I am a chicken. In some places I’m confident and strong. But in some of the silliest places I’m a chicken. I hate calling for takeout or delivery for example. Could there be anything of lesser importance? And yet I hate to interact with strangers over the phone. I know it comes from deep rooted fears of rejection and fears of making a mistake to induce rejection. And I’m getting better now that I’m drawing closer to my half century mark! :) But it still feels uncomfortable.

I know that seems ironic, silly fears of making arrangements, especially considering how much I’ve traveled this year. But most trips were to places I knew, organized with the help of others, and frequently occurred by driving which left me in control. But not my trip to Cape Cod.

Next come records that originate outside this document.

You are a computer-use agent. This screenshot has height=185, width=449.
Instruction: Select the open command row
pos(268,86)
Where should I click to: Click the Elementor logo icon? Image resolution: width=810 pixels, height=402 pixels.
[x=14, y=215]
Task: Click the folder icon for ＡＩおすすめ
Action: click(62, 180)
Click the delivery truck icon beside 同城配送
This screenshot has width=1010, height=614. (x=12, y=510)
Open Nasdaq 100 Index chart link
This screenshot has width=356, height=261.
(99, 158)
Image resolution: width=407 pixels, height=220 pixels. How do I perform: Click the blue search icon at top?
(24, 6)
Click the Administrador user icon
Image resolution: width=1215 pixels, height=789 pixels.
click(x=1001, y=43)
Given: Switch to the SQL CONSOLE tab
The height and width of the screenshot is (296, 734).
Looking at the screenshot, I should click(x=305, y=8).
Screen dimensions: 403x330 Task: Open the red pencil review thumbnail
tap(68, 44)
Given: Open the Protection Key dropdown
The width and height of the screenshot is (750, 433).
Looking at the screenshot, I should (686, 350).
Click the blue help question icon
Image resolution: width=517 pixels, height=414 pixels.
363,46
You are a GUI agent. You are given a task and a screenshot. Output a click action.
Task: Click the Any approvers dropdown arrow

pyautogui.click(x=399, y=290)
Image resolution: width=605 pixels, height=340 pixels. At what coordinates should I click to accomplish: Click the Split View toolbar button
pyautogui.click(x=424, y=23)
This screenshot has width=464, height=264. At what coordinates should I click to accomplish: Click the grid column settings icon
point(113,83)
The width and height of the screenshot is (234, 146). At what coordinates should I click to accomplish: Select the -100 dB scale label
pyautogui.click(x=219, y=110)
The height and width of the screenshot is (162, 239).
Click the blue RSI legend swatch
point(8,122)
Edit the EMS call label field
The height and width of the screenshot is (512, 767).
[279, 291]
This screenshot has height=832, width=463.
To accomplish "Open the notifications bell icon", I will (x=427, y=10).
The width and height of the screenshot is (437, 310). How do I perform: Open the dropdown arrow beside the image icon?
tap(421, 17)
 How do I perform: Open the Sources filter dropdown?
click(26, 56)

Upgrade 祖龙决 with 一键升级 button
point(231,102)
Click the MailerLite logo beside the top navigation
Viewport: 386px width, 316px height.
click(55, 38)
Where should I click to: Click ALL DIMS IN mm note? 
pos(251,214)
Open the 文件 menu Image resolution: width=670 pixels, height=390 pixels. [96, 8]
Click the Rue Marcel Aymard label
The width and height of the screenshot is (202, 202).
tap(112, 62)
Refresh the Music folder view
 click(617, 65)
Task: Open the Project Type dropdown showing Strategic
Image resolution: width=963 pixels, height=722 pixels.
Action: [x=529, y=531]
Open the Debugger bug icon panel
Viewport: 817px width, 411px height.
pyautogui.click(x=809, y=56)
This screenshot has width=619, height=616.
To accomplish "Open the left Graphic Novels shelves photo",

I knew where I was going for the most part, but hadn’t been there for 5 years. My husband arranged the flights and rental car, but I had to execute. I’ve flown alone before, but not since the chaos brought on by 9/11. But with only an hour flight, that part wasn’t overly concerning even with flying into an unfamiliar airport. However, I’d never rented a car. I’d observed my husband twice this past year, but must confess dealing with the rental car induced the most anxiety.

But August 15, off I went and even in spite of strong rain the entire day, all went smooth for my trip north. The fun began on my trip home.

Concerned about traffic, I left several hours early and had no trouble returning the car. I wouldn’t go so far as “smug” but I was pleased with being able to handle these “grown up” responsibilities. My flight was delayed about 15 minutes when I arrived at the airport two hours early. Catching up with friends, (love how cell phones make the world so much smaller), filled the time.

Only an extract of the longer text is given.